The other decision relied upon by the Tribunal is Baijnath Chaturbhuj v. CIT [1957] 31 ITR 643 (Bom). In that case, it was found that the consideration received by the assessee was really a composite consideration for the transfer of shares and the assignment of managing agency. No doubt, there can be a case of composite consideration but in that case there should be two distinct assets, each capable of being acquired or transferred separately. In our opinion, " controlling interest " by itself cannot be acquired or transferred.

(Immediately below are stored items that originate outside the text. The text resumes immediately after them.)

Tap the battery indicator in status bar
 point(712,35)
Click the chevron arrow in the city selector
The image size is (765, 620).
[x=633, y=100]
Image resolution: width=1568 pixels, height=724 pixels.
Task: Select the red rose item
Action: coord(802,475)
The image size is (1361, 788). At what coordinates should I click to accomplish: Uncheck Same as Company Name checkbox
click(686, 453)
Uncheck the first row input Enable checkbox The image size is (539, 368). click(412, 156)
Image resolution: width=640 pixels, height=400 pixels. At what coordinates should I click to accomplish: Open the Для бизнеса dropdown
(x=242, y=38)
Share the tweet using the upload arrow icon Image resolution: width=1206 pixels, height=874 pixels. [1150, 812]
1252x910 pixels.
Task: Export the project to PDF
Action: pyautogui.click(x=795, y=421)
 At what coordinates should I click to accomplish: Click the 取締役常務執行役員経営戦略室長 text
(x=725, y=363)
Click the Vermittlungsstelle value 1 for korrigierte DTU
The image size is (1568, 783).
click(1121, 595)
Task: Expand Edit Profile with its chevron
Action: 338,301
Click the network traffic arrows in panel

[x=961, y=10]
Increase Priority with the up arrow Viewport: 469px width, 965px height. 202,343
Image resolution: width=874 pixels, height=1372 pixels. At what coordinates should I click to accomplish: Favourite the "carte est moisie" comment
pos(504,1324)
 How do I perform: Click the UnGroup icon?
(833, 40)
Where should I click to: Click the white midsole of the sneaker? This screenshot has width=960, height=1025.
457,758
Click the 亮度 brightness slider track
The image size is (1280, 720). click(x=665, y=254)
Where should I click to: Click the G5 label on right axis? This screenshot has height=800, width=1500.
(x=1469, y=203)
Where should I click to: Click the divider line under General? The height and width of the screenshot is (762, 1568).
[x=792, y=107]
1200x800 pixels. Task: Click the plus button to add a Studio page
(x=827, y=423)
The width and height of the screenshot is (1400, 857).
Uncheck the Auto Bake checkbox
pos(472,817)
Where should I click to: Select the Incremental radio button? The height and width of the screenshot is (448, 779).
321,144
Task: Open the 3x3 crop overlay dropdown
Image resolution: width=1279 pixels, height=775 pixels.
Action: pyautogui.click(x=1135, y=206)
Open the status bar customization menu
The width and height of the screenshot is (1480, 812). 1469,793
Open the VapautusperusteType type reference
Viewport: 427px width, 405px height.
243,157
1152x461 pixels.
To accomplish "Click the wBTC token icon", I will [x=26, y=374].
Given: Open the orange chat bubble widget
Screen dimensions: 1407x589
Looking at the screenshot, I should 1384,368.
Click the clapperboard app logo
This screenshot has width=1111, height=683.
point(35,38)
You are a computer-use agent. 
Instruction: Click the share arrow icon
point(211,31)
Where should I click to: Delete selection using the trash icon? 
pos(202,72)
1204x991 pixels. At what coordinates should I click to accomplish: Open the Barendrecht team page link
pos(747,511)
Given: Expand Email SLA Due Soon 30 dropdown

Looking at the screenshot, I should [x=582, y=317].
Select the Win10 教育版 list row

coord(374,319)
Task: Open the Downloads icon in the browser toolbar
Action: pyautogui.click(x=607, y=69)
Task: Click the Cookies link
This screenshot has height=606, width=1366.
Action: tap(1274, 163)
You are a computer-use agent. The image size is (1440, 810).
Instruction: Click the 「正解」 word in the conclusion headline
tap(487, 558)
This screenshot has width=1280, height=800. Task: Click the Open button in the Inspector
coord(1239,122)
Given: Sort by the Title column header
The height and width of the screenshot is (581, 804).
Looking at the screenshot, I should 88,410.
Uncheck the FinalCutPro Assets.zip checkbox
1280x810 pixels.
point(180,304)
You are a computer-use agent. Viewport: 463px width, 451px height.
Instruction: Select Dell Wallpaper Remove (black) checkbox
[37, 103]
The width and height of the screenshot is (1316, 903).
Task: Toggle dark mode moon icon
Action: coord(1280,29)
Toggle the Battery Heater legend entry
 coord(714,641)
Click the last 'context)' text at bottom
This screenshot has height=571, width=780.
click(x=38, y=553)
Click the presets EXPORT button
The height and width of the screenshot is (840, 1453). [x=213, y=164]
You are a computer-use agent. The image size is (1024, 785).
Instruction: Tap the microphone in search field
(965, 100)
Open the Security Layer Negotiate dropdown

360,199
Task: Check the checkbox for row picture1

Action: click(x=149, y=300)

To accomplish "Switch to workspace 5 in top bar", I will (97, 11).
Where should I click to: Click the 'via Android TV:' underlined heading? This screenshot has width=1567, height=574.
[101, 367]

It is an incidence arising out of holding a particular number of shares and if for holding that number the assessee was required to purchase a block of 42,000 shares at the price of Rs. 100 for each share then Rs. 100 would, in our opinion, be the cost of acquisition of the share so far as the assessee is concerned. For these reasons, our answer to the question reframed by us in M.C.C. No. 411 of 1976 is in the negative and against the department.

As regards question No. 1 arising in M.C.C. No. 14 of 1981, learned counsel for the assessee conceded that if the question formulated in M.C.C. No. 411 of 1976 was answered in favour of the assessee, then question No. 1 framed in M.C.C. No. 14 of 1981 did not survive. We, therefore, decline to answer that question.

As regards question No. 2 in M.C.C. No. 14 of 1981, the contention advanced on behalf of the assessee was that the amount of capital gains was exempt from taxation by virtue of para. 15(1)(iii) of the Part States (Taxation Concessions) Order, 1950. The answer to this question depends on the construction of the relevant provisions of para. 15 of the said Order, which read as follows:

" 15. (1) Any income falling within the following classes shall be exempt from income-tax and super-tax and shall not lie included in the total income or total world income of the person receiving them:...

(iii) the bona fide annual value of the palaces of Rulers of Indian States which are declared by the Central Government as the official residences of such Rulers..."

From a perusal of the aforesaid provisions, it is clear that what has been exempted is the bona fide annual value of the palace of a Ruler of an Indian State which is declared by the Central Govt. as the official residence of such Ruler. The exemption could by no stretch of imagination be held to embrace income in the nature of capital gains realised on the sale of land forming part of the official residence of a Ruler. In this view of the matter, the Tribunal was right in holding that the capital gains realised by the assessee on the sale of plots of land within the compound of Yeshwant Niwas Palace was not exempt from taxation by virtue of para. 15 (1)(iii) of the Taxation Concessions Order. Our answer to the second question in M.C.C. No. 14/81 is, therefore, in the negative and against the assessee.

References answered accordingly. Parties shall bear their own costs in both the references.